Will Fairfax respond to unfairness of school comparisons?
Publishing National Standards: Will Fairfax Media respond to the unfairness of school comparisons?
by Martin
Thrupp
June 13, 2013
The next stage of releasing this year’s National Standards judgements will be the release of data on individual schools later this month. When it happens Fairfax’s response should be of considerable public interest.
It has become increasing clear that it is impossible to use National Standards data for comparing the achievement of schools. It was obvious from the outset that the data was raw data that doesn’t take account of differences in the nature of school intakes. It has subsequently also become apparent from research that numerous sources of variation underlie the way the data is collected making it even more unsuitable for comparative purposes.

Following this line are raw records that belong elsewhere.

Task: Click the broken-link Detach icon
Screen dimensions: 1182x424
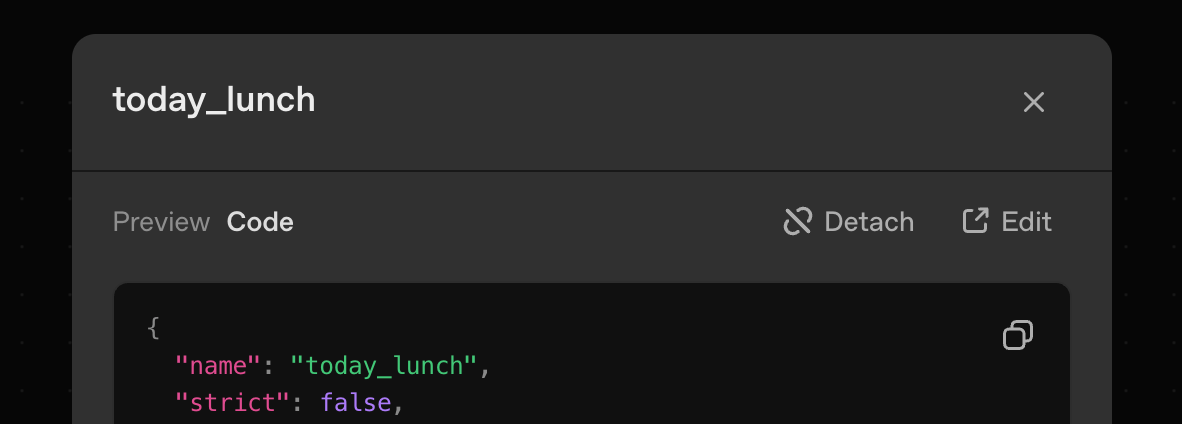Action: point(798,222)
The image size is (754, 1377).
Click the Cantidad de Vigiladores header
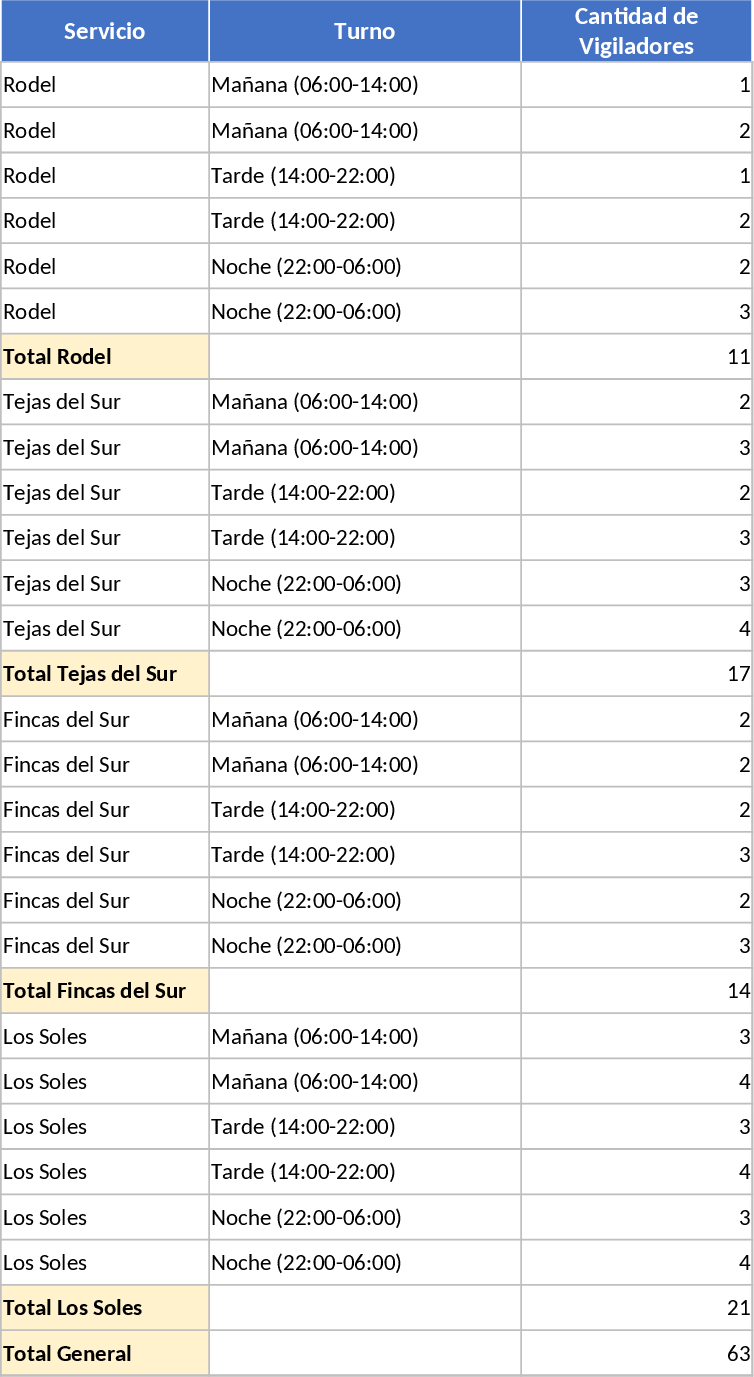[636, 31]
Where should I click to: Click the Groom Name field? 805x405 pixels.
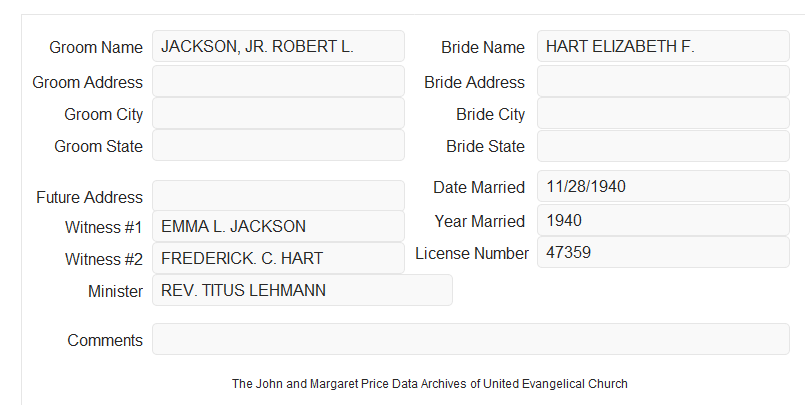click(278, 46)
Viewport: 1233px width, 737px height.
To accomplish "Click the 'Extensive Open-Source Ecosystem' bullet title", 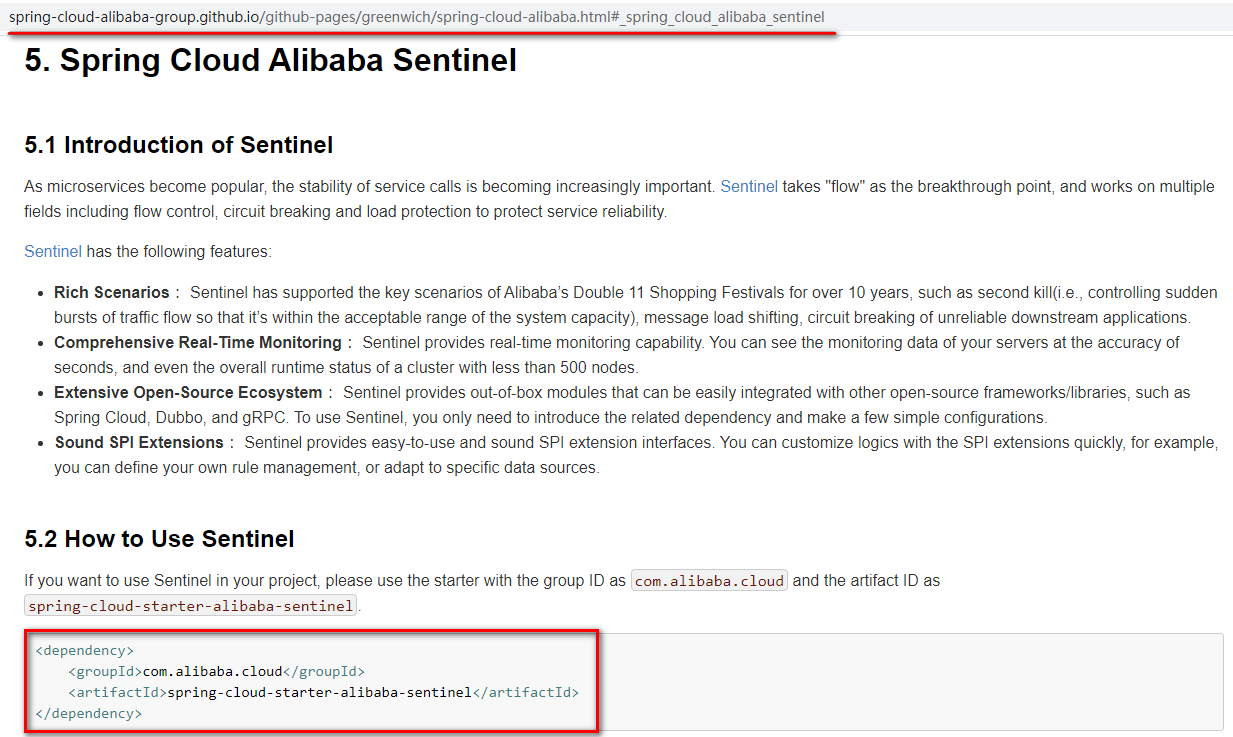I will pyautogui.click(x=188, y=393).
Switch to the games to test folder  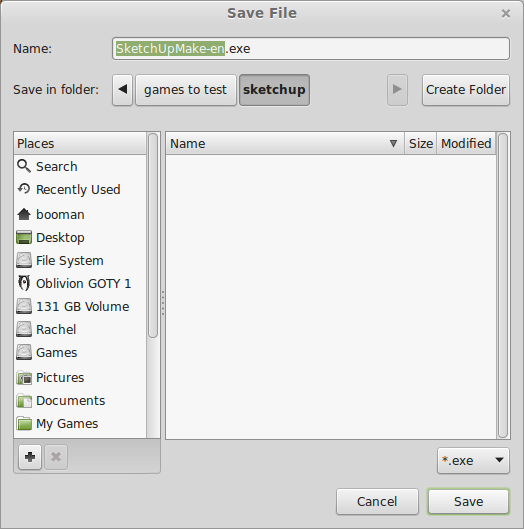(x=186, y=90)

Despite this, Fairfax may be gearing up for publishing another round of National Standards data by way of its newspapers and especially the ‘School Report’ section of its various websites. A new heading has appeared on the Stuff education page: ‘School report: data now available for 2009 New Zealand Schools’. When compared to other media sources such as APN’s The New Zealand Herald and Radio New Zealand, Fairfax also appears to have little coverage of recent criticisms of the release of the data.
It is concerning that Fairfax might want to continue promoting the comparison of schools’ National Standards judgements despite the increasing evidence that this is misleading. I reproduce below a statement sent to Fairfax last month where I urged this media company to stop publishing the data.
Statement about Fairfax publication of National Standards data (newspapers and digital) in 2013.
Last year Fairfax made a point of trying to be responsible about its initial publication of ‘ropey’ National Standards data. Fairfax’s September 2012 release of the data was qualified by the editorial comments of then senior political reporter, John Hartevelt and by a range of other commentaries and case studies.
Since that time it has become apparent that because Fairfax put the data online in particular ways, the release of data now continues in a way that is largely unqualified. A reader can currently go onto Fairfax’s Stuff education page or just the home pages of papers like the Waikato Times or Nelson Mail, be invited by the ‘School Report’ button to pick up to ten schools and can start comparing their results without having to be exposed to very much in the way of context.
For this reason, whether Fairfax reporters bother with the same level of qualifying commentary this year as they did when the data was first published in September 2012 is not the test of commitment to a contextualised account of the data that it might have otherwise been. Fairfax is already failing in requiring on any continuing basis the contextualised view of National Standards it promised readers last September when Hartevelt claimed that Fairfax had “...not simply dumped all of the new National Standards data online”.
My latest RAINS research report released last week illustrates the further serious problem of much variability in what the data actually represents across schools. It may have some meaning within the assessment processes of individual schools but shouldn't be used for making comparisons between them - see especially section 3 of the report.
Just yesterday Nikki Kaye, Associate Minister of Education, said in the House that ‘we [the Government] will be publishing the data because we are confident of overall teacher judgments, not just one assessment tool’. Yet the RAINS research indicates the data does not deserve the confidence being expressed in it by Government.
In the circumstances I urge Fairfax not to publish this year’s National Standards data and to remove the 2012 data from its websites. The publication of such a poor data set has become increasingly indefensible.
Martin Thrupp is a Professor of Education at the University of Waikato.